[GOAL OF THE EXERCISE] Copy the records below exactly as they appear.

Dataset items
★ ★ ★

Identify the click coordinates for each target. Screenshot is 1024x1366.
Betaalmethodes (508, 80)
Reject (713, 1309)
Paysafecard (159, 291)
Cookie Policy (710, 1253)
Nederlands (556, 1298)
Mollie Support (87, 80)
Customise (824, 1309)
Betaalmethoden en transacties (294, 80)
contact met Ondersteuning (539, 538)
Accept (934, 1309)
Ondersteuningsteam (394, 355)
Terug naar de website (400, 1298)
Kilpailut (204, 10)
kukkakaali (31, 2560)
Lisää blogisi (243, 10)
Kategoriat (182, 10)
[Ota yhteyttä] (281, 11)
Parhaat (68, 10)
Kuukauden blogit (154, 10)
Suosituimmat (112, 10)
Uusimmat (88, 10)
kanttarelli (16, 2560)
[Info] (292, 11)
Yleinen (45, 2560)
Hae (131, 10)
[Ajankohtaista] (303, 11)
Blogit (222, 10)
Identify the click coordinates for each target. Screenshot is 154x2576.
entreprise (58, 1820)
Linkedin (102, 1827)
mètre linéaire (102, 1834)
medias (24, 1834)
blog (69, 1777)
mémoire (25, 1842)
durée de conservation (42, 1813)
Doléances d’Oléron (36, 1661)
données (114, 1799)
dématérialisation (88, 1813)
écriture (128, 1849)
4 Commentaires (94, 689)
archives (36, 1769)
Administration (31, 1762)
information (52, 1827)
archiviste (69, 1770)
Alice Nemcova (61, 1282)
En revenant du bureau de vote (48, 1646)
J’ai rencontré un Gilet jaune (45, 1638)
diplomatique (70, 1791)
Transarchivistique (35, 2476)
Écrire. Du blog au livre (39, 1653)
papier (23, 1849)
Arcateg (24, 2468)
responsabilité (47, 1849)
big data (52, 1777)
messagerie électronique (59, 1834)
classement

★ ★ ★

[RESPONSE TO THIS TASK]
Identify the click coordinates for each target. Screenshot is 1024x1366.
Betaalmethodes (508, 80)
Reject (713, 1309)
Paysafecard (159, 291)
Cookie Policy (710, 1253)
Nederlands (556, 1298)
Mollie Support (87, 80)
Customise (824, 1309)
Betaalmethoden en transacties (294, 80)
contact met Ondersteuning (539, 538)
Accept (934, 1309)
Ondersteuningsteam (394, 355)
Terug naar de website (400, 1298)
Kilpailut (204, 10)
kukkakaali (31, 2560)
Lisää blogisi (243, 10)
Kategoriat (182, 10)
[Ota yhteyttä] (281, 11)
Parhaat (68, 10)
Kuukauden blogit (154, 10)
Suosituimmat (112, 10)
Uusimmat (88, 10)
kanttarelli (16, 2560)
[Info] (292, 11)
Yleinen (45, 2560)
Hae (131, 10)
[Ajankohtaista] (303, 11)
Blogit (222, 10)
Identify the click coordinates for each target. Screenshot is 154x2576.
entreprise (58, 1820)
Linkedin (102, 1827)
mètre linéaire (102, 1834)
medias (24, 1834)
blog (69, 1777)
mémoire (25, 1842)
durée de conservation (42, 1813)
Doléances d’Oléron (36, 1661)
données (114, 1799)
dématérialisation (88, 1813)
écriture (128, 1849)
4 Commentaires (94, 689)
archives (36, 1769)
Administration (31, 1762)
information (52, 1827)
archiviste (69, 1770)
Alice Nemcova (61, 1282)
En revenant du bureau de vote (48, 1646)
J’ai rencontré un Gilet jaune (45, 1638)
diplomatique (70, 1791)
Transarchivistique (35, 2476)
Écrire. Du blog au livre (39, 1653)
papier (23, 1849)
Arcateg (24, 2468)
responsabilité (47, 1849)
big data (52, 1777)
messagerie électronique (59, 1834)
classement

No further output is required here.